What is the future of countries? How, you ask, in a world with such rapidly changing landscape can we even begin to grapple with these questions? In a world where…
… the revenue of a company selling devices with rounded edges is greater than the GDP of the bottom 34 African countries put together. (280 million people)
… our friend Bill is the second largest contributor to the World Health Organization, behind only the US (and ahead of the UK)
… a private company, which operated sizable private armies in the Indian subcontinent for years, influences narcotic policy for the sake of shoring up business and contributing to the opioid epidemic. And in a scene that is all too familiar, after several scandals and revealing enormous debt and unpaid taxes, this hyper-aggressive corporation comes clean and asks for a massive government bailout. And they got it.
…how could you ever hope to make sense of anything? To help you navigate our complex world, we’ll be meeting this Wednesday, December 12 at 6pm on Sovereignty Lounge, BBB B101, to discuss the future of global governance . The discussion will be centered around this essay from Amitav Acharya: Our After Liberal Hegemony: The Advent of a Multiplex World Order. It’s quite good and touches on a lot of relevant points that you may not have thought about. For those of you who won’t read it, the following passage on why today is actually different from yesterday offers excellent food for thought:
Many pundits see the emerging world order as a return to multipolarity, but this is misleading. There are at least five major differences between prewar multipolarity and the emerging twenty-first-century world order.
First, prewar multipolarity was largely a world of empires and colonies. The primary actors in world politics were the great powers, and those were mainly European, though the United States and Japan joined the club in the latter part of the nineteenth century. In contrast, the contemporary world is marked by a multiplicity of actors that matter. These are not only great powers, and not even just states, but also international and regional institutions, corporations, transnational nongovernmental organizations, social movements, transnational criminal and terrorist groups, and so on.
Second, the nature of economic interdependence today is denser, consisting of trade, finance, and global production networks and supply chains , whereas prewar multipolarity was mainly trade-based.

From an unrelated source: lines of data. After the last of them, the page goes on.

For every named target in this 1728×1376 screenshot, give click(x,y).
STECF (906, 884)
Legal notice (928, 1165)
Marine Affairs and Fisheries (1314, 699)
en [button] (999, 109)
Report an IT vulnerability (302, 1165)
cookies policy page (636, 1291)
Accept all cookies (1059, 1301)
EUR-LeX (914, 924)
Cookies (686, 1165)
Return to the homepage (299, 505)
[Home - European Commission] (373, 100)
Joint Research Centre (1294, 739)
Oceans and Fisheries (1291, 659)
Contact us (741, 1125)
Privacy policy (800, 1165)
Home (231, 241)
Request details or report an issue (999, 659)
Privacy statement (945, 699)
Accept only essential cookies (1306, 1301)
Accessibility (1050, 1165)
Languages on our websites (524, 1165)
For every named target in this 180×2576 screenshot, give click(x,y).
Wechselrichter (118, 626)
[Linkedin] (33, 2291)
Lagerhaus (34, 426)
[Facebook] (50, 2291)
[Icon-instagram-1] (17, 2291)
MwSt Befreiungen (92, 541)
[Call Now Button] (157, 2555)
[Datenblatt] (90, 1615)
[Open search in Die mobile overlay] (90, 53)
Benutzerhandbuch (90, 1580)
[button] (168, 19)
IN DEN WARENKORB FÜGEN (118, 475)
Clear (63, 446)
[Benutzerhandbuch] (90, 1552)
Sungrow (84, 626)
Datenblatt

Third, contemporary economic interdependence is more global compared to that in the nineteenth century , when it was mostly intra-European, with the rest of the world in a situation of dependence on the European empires.
Fourth, there is far greater density of relatively durable international and regional institutions today , whereas pre–World War I Europe had only one—the defunct European Concert of Powers—and the interwar period only had the short-lived and failed League of Nations.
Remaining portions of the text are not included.